How Smoking Tobacco Affects Male Fertility
Cigarettes contain toxic levels of cancer-causing substances known as carcinogens. Additionally, smoking tobacco creates mutagenic substances (a chemical that permanently changes genetic material such as DNA). Finally, they contain heavy metals such as chromium, lead, nickel, and cadmium - which have been shown to be responsible for smoking-related sperm damage.
Research shows that smoking can lead to DNA damage within sperm cells. Recent studies have shown evidence that men with high levels of damaged spermatic DNA will have reduced fertility and an increased chance of miscarriage.
Additionally, erectile dysfunction (ED) is exacerbated by smoking tobacco. For obvious reasons, this can make getting pregnant difficult. According to researchers at the Northwestern University Medical School, men that smoke cigarettes are twice as likely to experience moderate to complete ED.
How Long Do I Need To Quit Smoking Cigarettes Before My Sperm Is Healthy Again?
On average, spermatogenesis takes 74 days. In other words, the creation and development of new sperm cells generally takes a 2-3 months. Therefore, changes in your lifestyle such as quitting smoking will generally take ~3 months to impact your sperm health. After quitting smoking, you will likely want to wait at least 3 months before trying to conceive.

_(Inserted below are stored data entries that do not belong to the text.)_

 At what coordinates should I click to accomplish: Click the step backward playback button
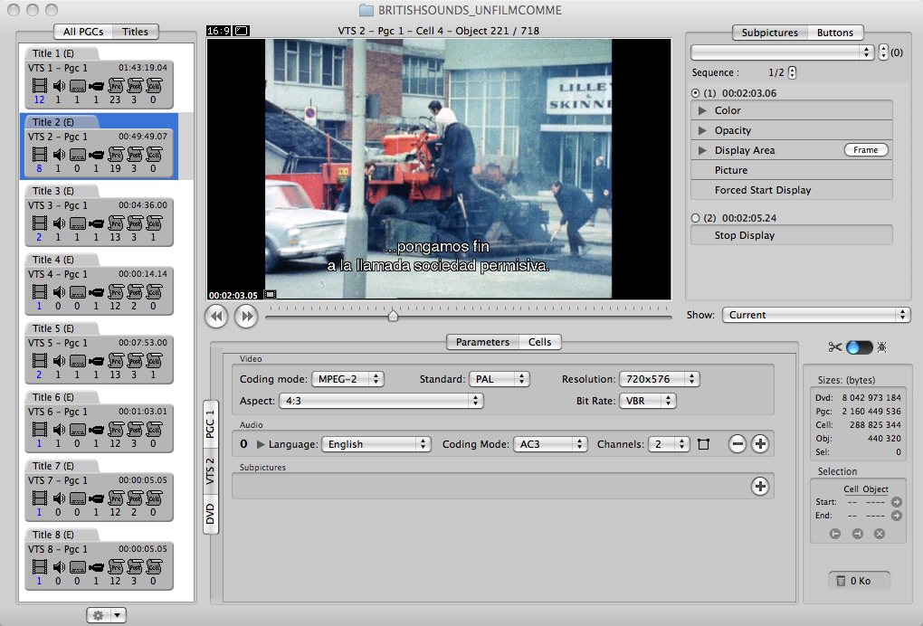216,316
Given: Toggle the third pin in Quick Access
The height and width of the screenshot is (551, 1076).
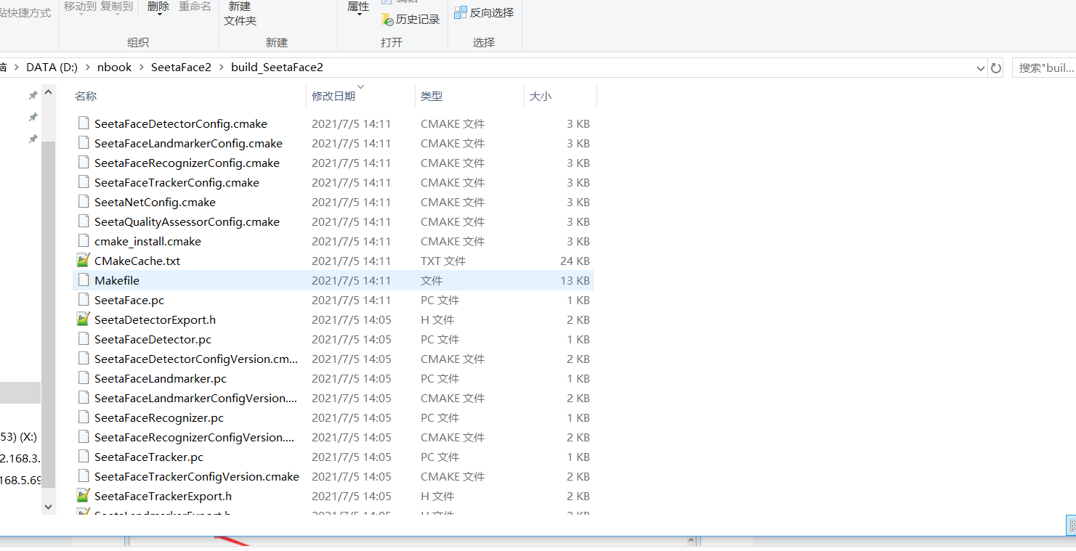Looking at the screenshot, I should pyautogui.click(x=32, y=139).
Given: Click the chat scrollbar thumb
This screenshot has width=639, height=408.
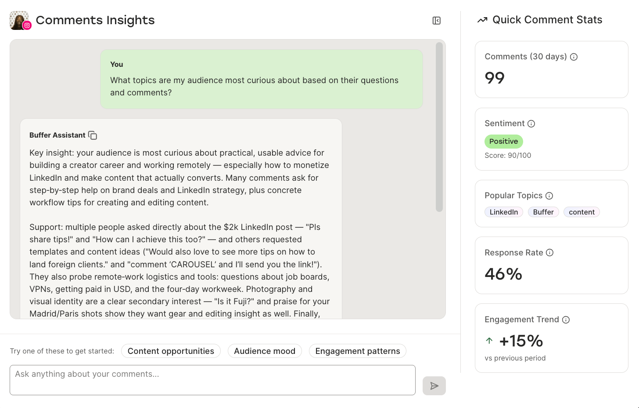Looking at the screenshot, I should coord(439,127).
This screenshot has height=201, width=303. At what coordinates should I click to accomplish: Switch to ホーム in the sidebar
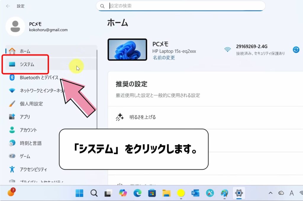11,51
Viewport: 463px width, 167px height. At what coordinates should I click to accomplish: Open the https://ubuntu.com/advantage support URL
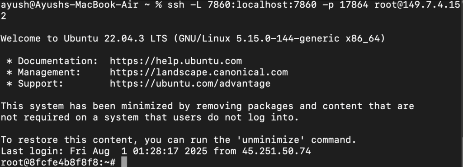190,84
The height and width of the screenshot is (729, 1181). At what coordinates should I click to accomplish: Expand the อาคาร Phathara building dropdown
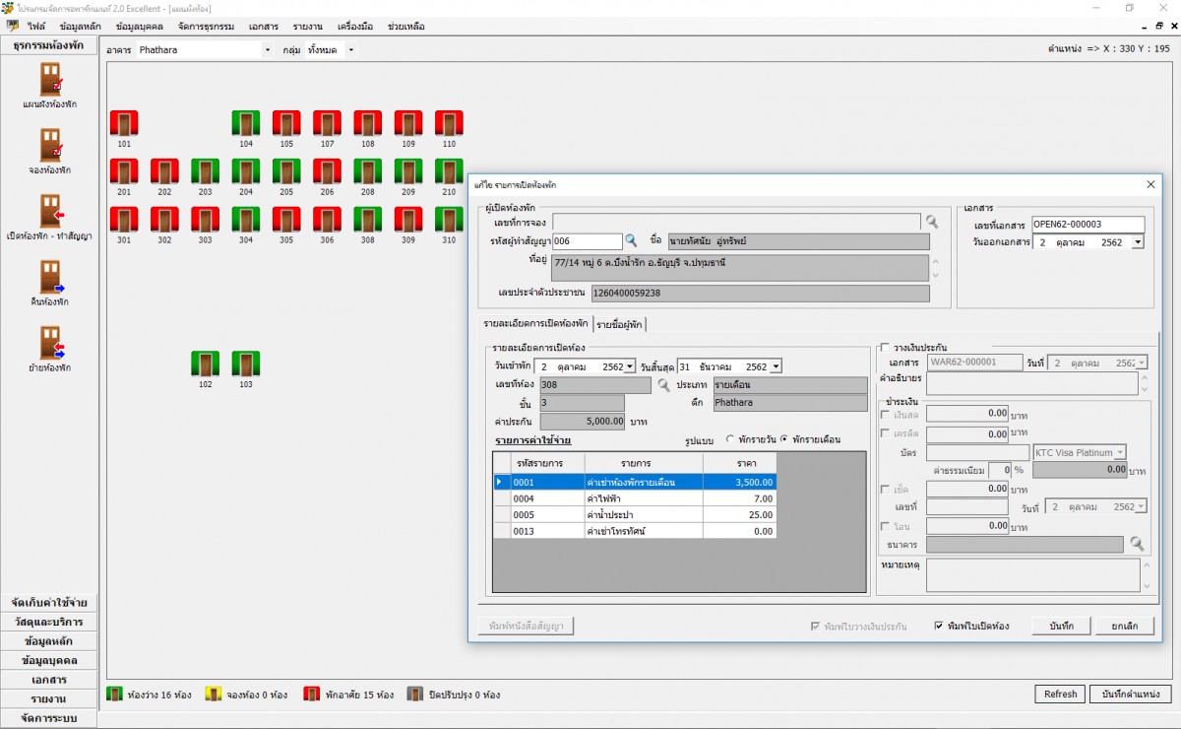point(267,49)
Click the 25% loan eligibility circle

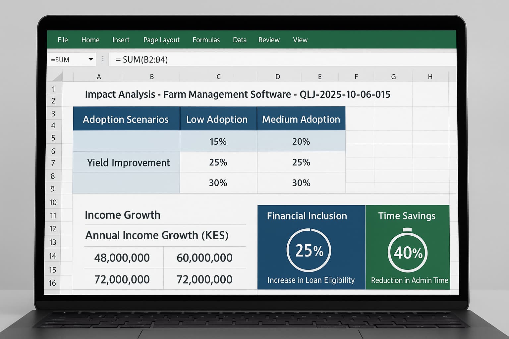coord(309,250)
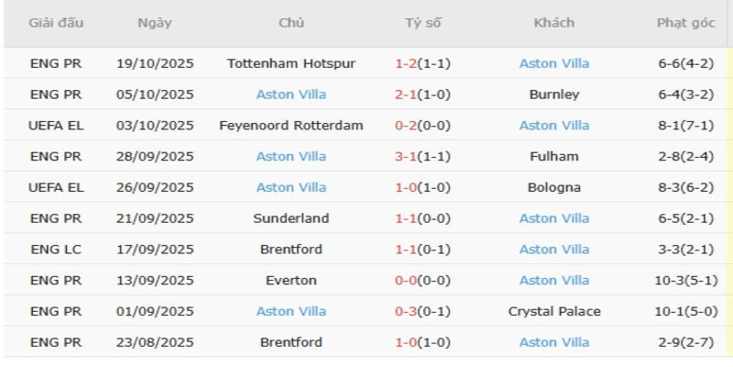Click Tottenham Hotspur team name
This screenshot has width=733, height=367.
(x=291, y=63)
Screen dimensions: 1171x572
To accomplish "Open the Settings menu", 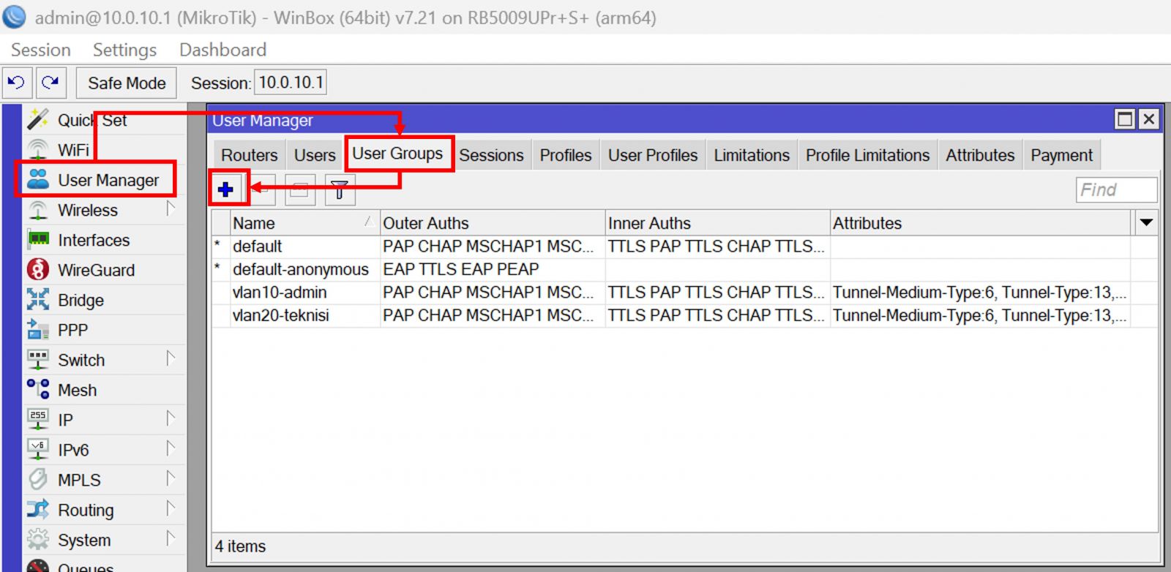I will [124, 50].
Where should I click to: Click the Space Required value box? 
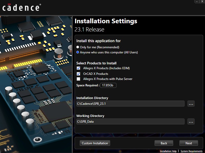[x=108, y=85]
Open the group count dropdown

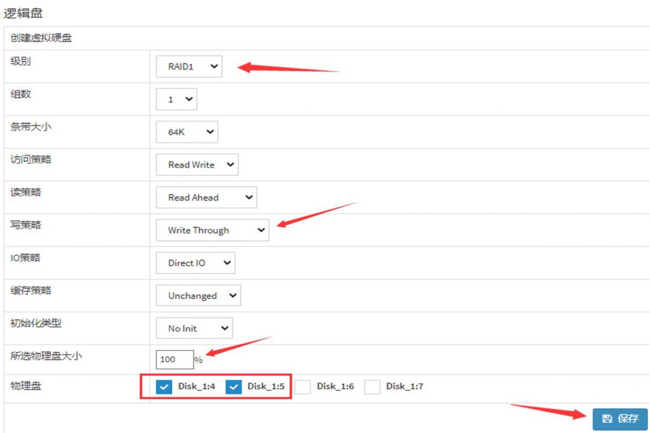tap(176, 99)
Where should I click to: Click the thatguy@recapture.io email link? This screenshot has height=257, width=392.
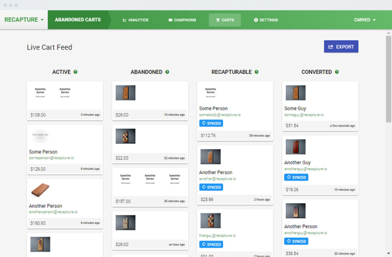click(217, 236)
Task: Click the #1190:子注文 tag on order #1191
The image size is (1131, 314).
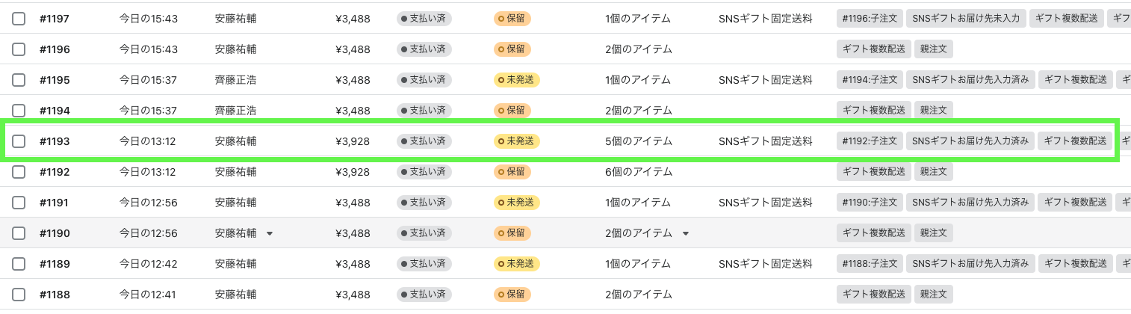Action: pyautogui.click(x=870, y=203)

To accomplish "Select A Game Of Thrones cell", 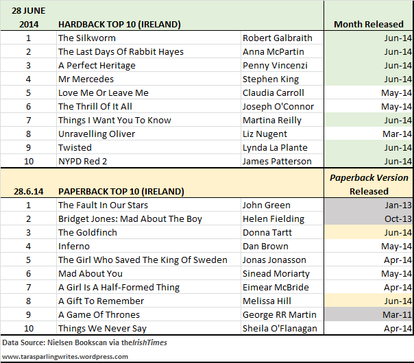I will click(x=101, y=315).
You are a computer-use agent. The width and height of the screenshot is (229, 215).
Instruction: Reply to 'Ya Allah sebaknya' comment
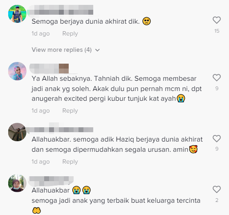pyautogui.click(x=70, y=111)
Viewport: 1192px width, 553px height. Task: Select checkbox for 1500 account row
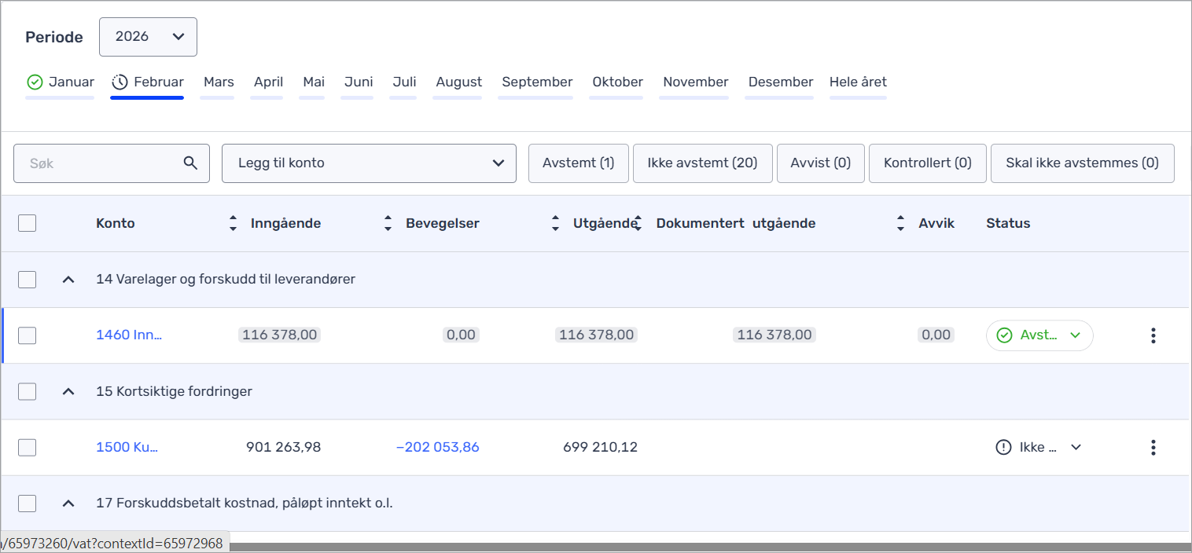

Does Paternal Smoking Harm The Fetus?
Men who smoke may increase the risk of congenital heart defects in their children, according to a study published by the European Journal of Preventive Cardiology. This recent study echoes findings from several decades of research that all point to the same conclusion: smoking as a father-to-be can be detrimental to the fetus.
According to this study, all types of parental smoking were associated with the risk of congenital heart defects, with an increase of 74% for men smoking compared to no smoking exposure. The researchers found that the following congenital heart defects were specifically linked to smoking cigarettes:
- 27% greater risk of atrial septal defect
- 43% greater risk of right ventricular outflow tract obstruction
It is undeniable that smoking is harmful for humans on many different levels. To ensure the health of your offspring, please refrain from smoking. As mentioned above, men should aim to quit smoking at least 3 months before trying to conceive.